Elections have consequences and Trump kept his word.

Trump appointed three United States Supreme Court justices and created a 6-3 conservative super-majority.

Conservative states got the memo, and women’s reproductive rights have been under constant attack. Ten states have trigger laws that would ban abortion the minute Roe v. Wade is overturned.

In early 2019, after Trump had appointed two justices, Neil Gorsuch and Brett Kavanaugh, sixteen states, reading the tea leaves and looking for a Supreme Court case to overturn Roe v. Wade,  filed or passed bills that banned abortions after six weeks.  At six weeks, many people even know they’re pregnant. Some of these bills criminalized abortion providers and even stopped women from having an abortion in the event of rape or incest.

But they fell short last year when the Court struck down a restrictive Louisiana abortion law by a 5-to-4 margin, with Chief Justice John Roberts casting the deciding vote.

In a twist of fate, history has since intervened with the assistance of a Machiavellian power play executed by Trump and Senate Republicans.

On September 18, 2020, 46-days before the election, Ruth Bader Ginsburg, a champion for women’s rights, passed away.

Before Ginsburg was even buried, Trump announced the nomination of Amy Coney Barrett to fill her seat and one month later, Republican senators appointed her just one week before America stripped them of their power.

Senate Republicans disingenuously ignored their own 2016 precedent when they refused to allow President Obama’s nominee, Merrick Garland, a confirmation hearing 8 months before the 2016 election, because it was too close to the election.

Barrett was a law professor when she signed onto a 2006 newspaper ad by Right to Life of St. Joseph County, an anti-abortion group, in which she said she opposed “abortion on demand and defended “the right to life from fertilization to the end of natural life.”  And, anyone who wonders how Barrett will ultimately vote, needs only to be reminded of Trump’s litmus test for Supreme Court nominees he announced as a candidate.

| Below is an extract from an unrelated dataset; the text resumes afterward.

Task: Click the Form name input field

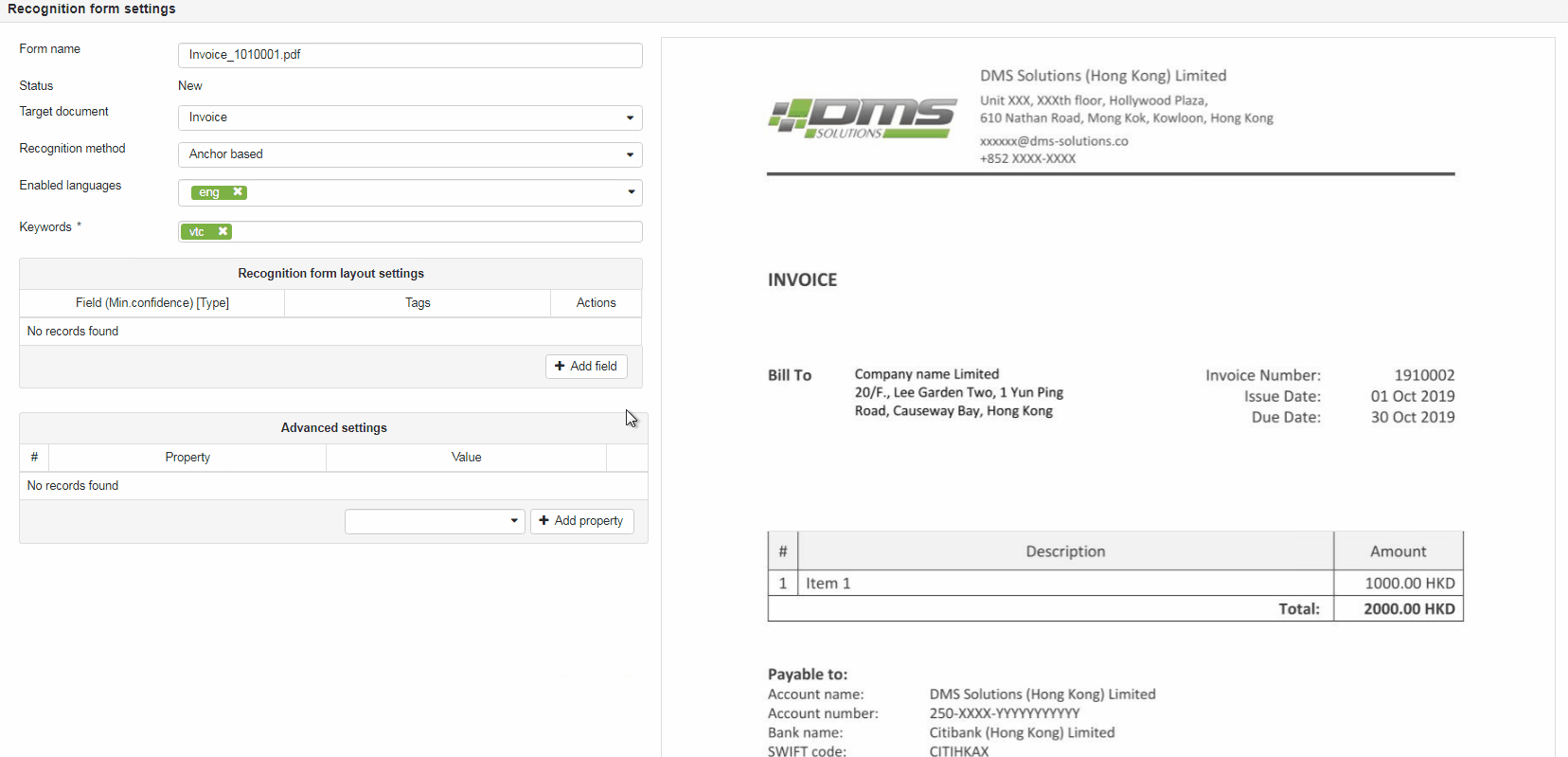Action: click(x=410, y=55)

Now that they have their fifth vote, the court will dismantle Roe and your zip code will dictate whether women have access to safe and legal abortions.

As Trump predicted, the issue will be fervently pursued by politicians who have been chomping at the bit to ban abortions and create other restrictions. Nancy Northup, president and CEO of the Center for Reproductive Rights estimates that as many as 24 states could ban abortion completely.

Colorado should consider enacting legislation now that explicitly protects the right to abortion, which would remain in effect if Roe is overturned.  Colorado has a rich history of supporting women, including being the first state to pass women’s right to vote in 1893 and being the first state to loosen restrictions on abortions in 1967.

And, the fight will be taken to Washington D.C. too. Biden’s 36-member commission is contemplating expanding the number of supreme court justices and is expected to issue their report later this year.  A group of lawmakers have already introduced legislation to give Biden the power to stack the court by expanding the court from 9 to 13 justices.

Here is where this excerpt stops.